Laura is one of many Great Britons who hope to appear at the 2012 Olympic Games in London. She is one of the top rated sabre fencers in the country, although she only took up the sport to escape school bullying.
Build up self-esteem
Laura, who was bullied throughout primary school, started fencing to build up her self-esteem and confidence and had never even dreamed of appearing at the Olympics when she took it up. She said: “I had absolutely no idea this hobby would bloom into what it is at this time!”
The hobby started as an extra curricular activity after school, before her coach offered to train her privately and she then joined his club, progressed and got more serious about the sport.
Laura with the team
Laura, who's from Rugby, has had to work very hard and her parents have made a lot of sacrifices to get where she is now. Living in Portland, Oregon with her mother on the west coast of the US, her father is still living in the UK, which has obviously been tough for the family.
She said: “I required a lot of commitment from my parents, which I could never have succeeded without. I owe them a lot.”
When Laura first met Korfanty, her goal was to make the 2009 British Cadet World Championship team - 2012 was a distant dream. Laura met her 2009 goal and now has her eyes on a podium place in London.

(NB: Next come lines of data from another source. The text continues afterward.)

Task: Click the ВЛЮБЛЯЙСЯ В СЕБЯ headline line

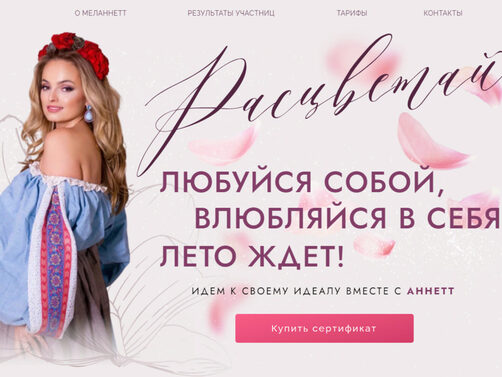Action: tap(347, 219)
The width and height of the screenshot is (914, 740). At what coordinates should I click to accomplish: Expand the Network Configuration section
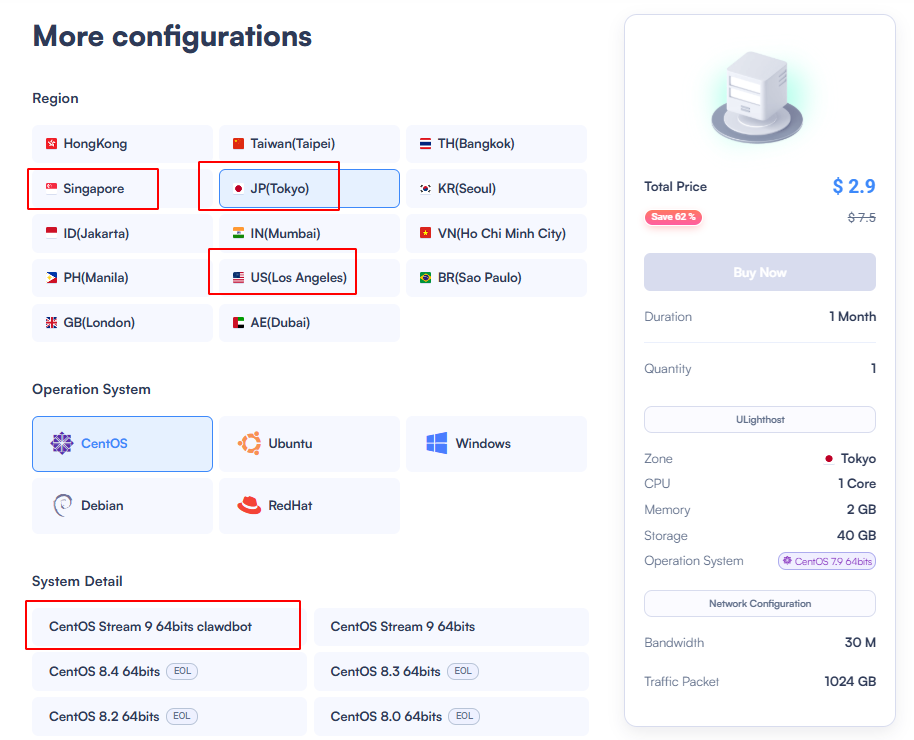759,603

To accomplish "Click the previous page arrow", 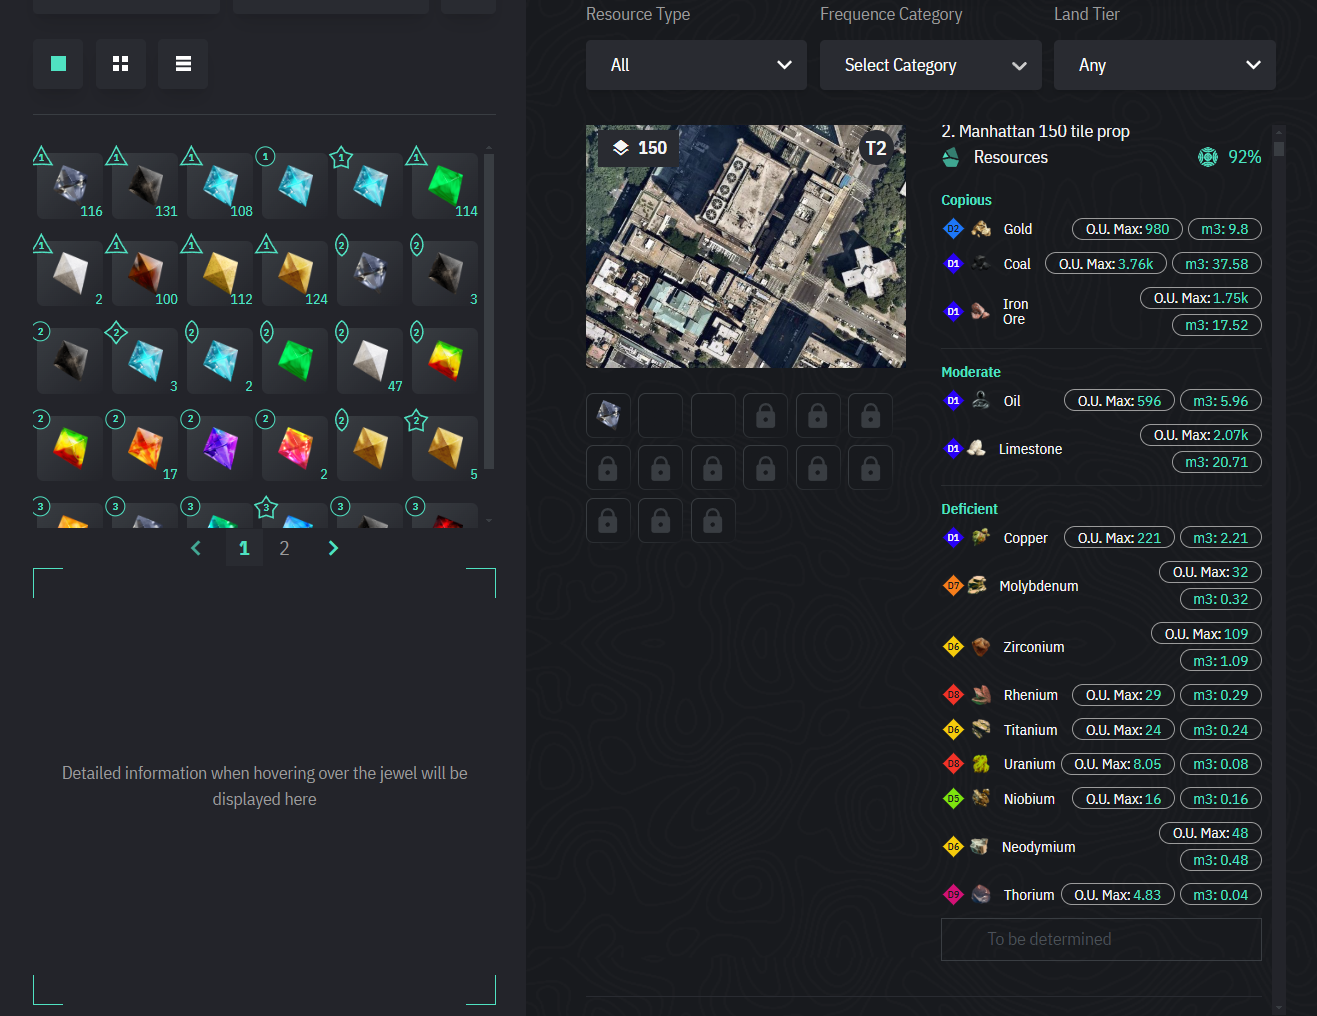I will tap(196, 548).
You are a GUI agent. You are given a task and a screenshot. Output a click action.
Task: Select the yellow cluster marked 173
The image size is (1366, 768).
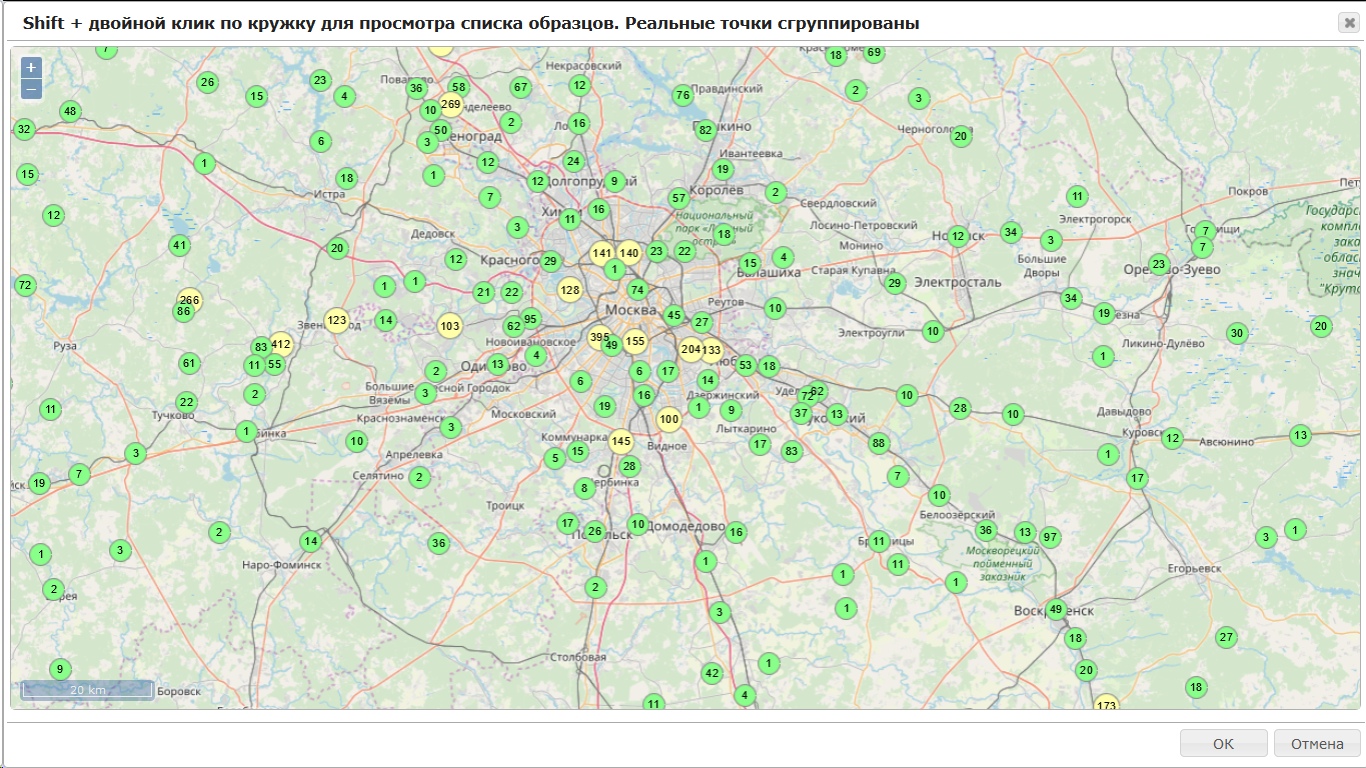pyautogui.click(x=1106, y=705)
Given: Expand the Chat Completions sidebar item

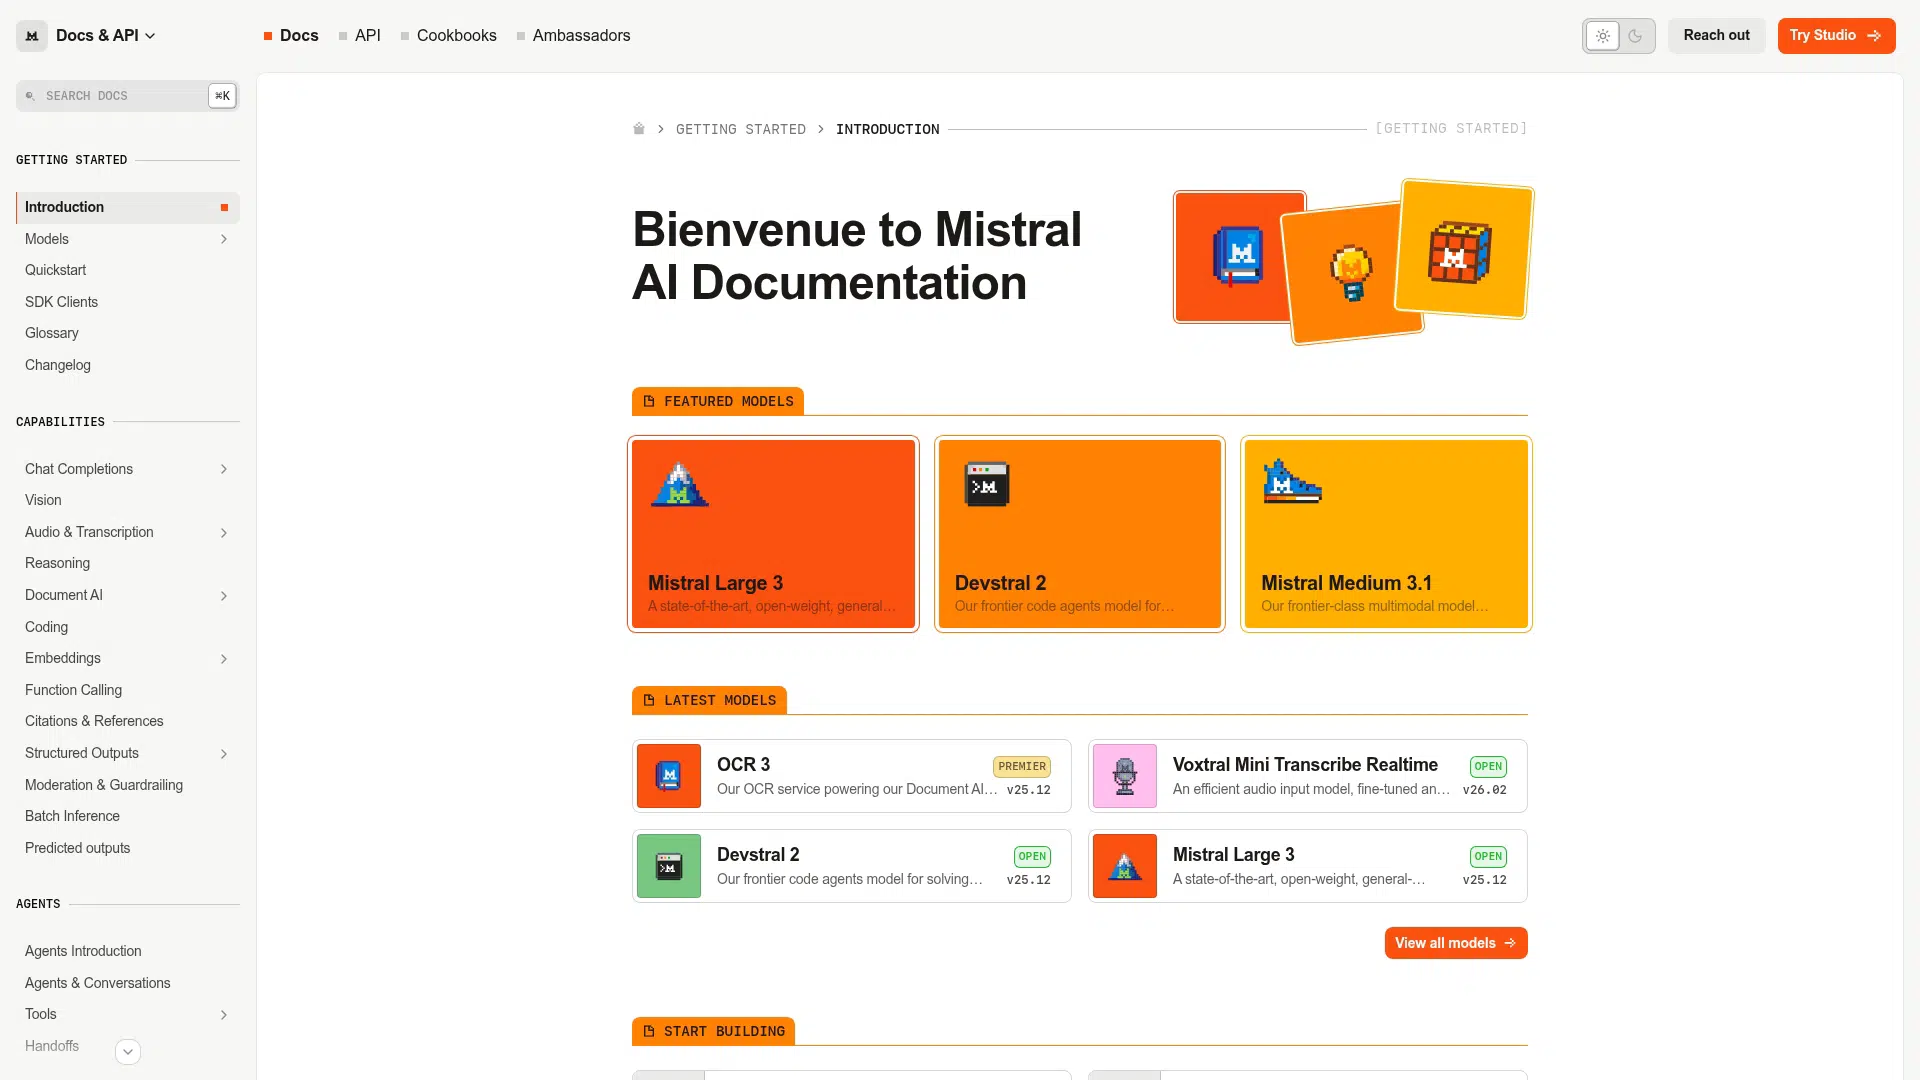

She said: “I’m sure my goal will change slightly, from getting onto the Olympic team, to winning gold."
Laura believes the level of coaching and competition is not good enough in the UK and has had her eyes opened since she moved to Portland. Frequently fencing with world class athletes, such as double Olympic champion and team mate Mariel Zagunis, she believes UK coaches are too over cautious about entering fencers into tough competitions.
"The fencing ‘establishment’ do not give any credit to exposing fencers to high-level competition and will not send them, with reasons such as it’s emotionally scarring or "you’re not ready or good enough."
Even though she is highly rated both sides of the Atlantic, Laura added: “The biggest obstacle I face with British Fencing is persuading my federation to let me enter competitions such as senior world cups."